Health Minister Dr Zweli Mkhize revealed that South Africa recorded 1,376 new COVID-19 cases over the last 24 hours – the lowest daily increase since 16 November 2020.
The total number of confirmed COVID-19 cases is 1,477,511, the total number of deaths is 46,473 and the total number of recoveries is 1,363,947.
While these numbers give an indication of the scale of the coronavirus pandemic in South Africa, it does not tell us much about what is happening now.
To get a better idea of the current state of the COVID-19 pandemic in South Africa, it is more valuable to look at the number of new daily cases and active cases.

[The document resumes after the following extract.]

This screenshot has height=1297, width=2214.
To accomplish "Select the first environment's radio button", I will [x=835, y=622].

The second wave peaked on 8 January with 21,980 new confirmed daily coronavirus cases.
Since then, there has been a steady decline in new daily cases as the second wave lost steam.
The latest data further shows the number of COVID-19 cases in all nine provinces has been declining.

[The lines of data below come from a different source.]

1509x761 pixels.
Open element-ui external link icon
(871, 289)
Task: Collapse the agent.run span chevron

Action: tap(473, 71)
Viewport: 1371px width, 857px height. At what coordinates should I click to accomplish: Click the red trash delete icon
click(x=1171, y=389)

In most provinces, the number of confirmed daily COVID-19 cases peaked in mid-January and showed a steady decline in recent weeks.

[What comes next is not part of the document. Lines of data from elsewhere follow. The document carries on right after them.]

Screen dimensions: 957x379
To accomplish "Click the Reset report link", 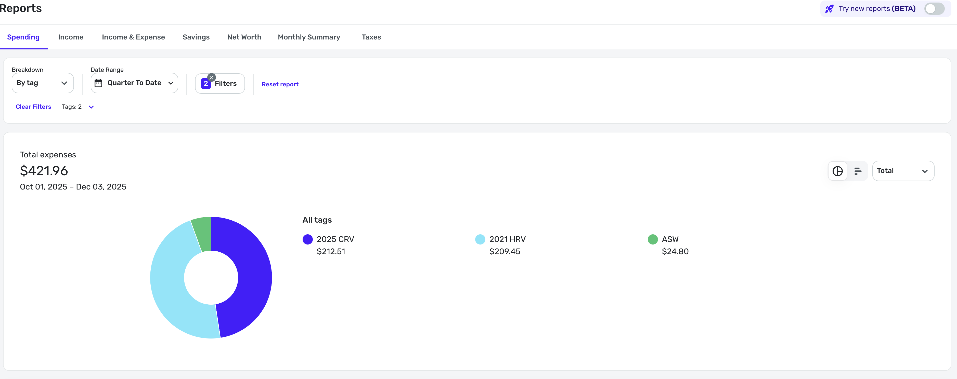I will click(x=280, y=84).
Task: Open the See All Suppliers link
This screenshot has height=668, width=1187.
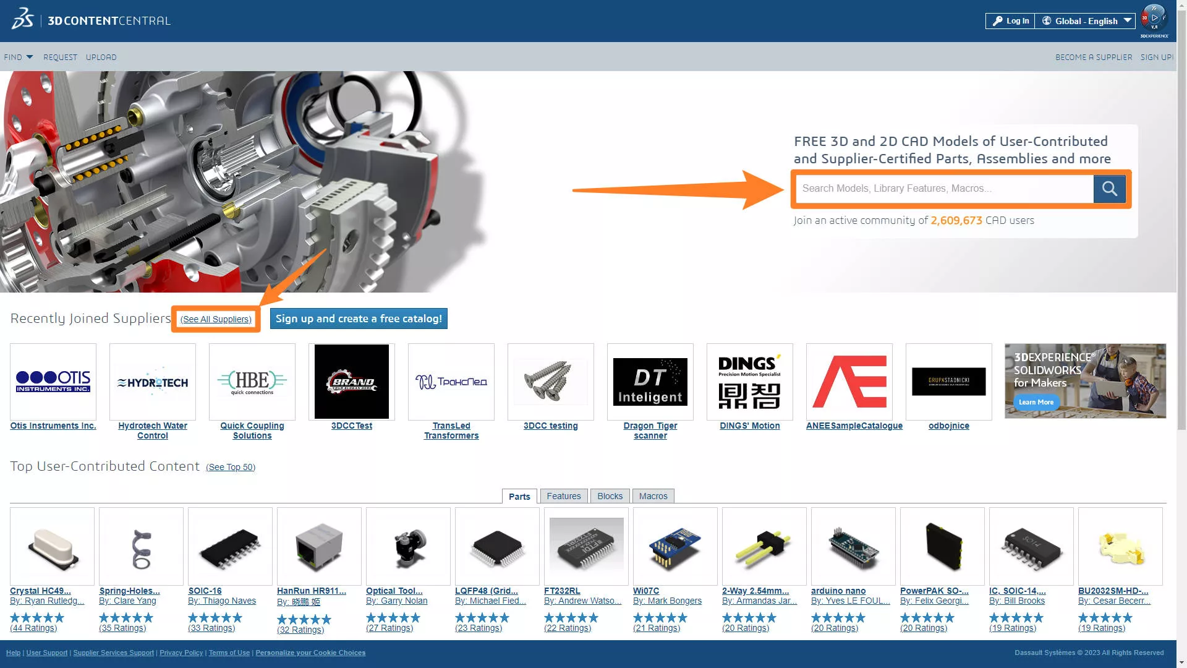Action: click(x=215, y=319)
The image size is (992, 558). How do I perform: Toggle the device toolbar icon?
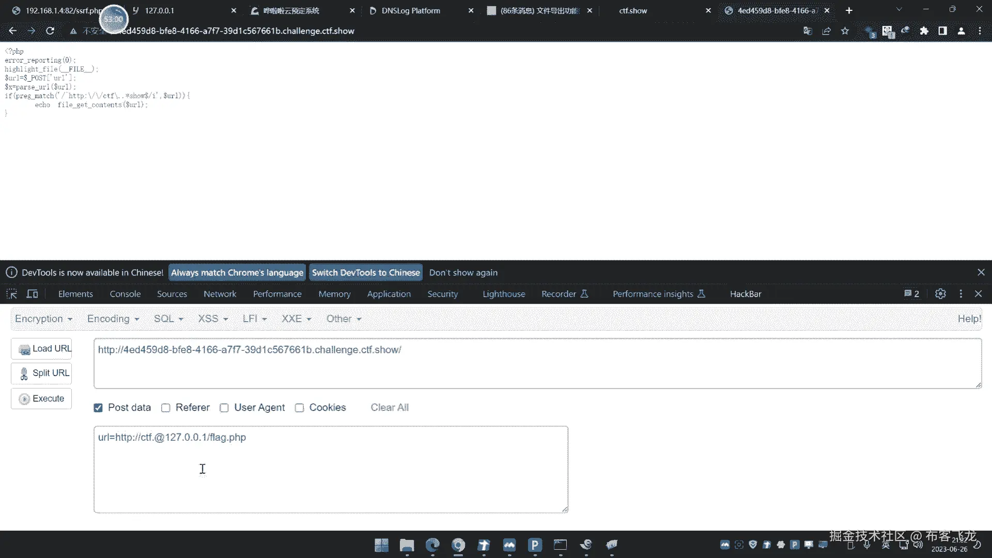32,294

The charts below, courtesy of Media Hack, show the seven-day average of new daily cases for each province for the past eight months.
Further good news is that the number of active cases in South Africa has plummeted since its peak in January.
The number of active cases is calculated by taking the number of confirmed cases minus the number of recovered cases and deaths.
The latest data shows South Africa now has 67,091 active cases, down from the peak of 239,799 active cases on 11 January.
The decline in coronavirus cases is good news for South Africa, which has been hit hard by the second wave.
There are, however, concerns about a third wave which is likely to hit South Africa during winter.
The Health Minister said South Africa must prepare for a possible third wave as the country has not started its vaccination programme yet.
Mkhize said there is no way for South Africa to prevent a third wave and warned its impact will probably be more devastating than what we have seen before.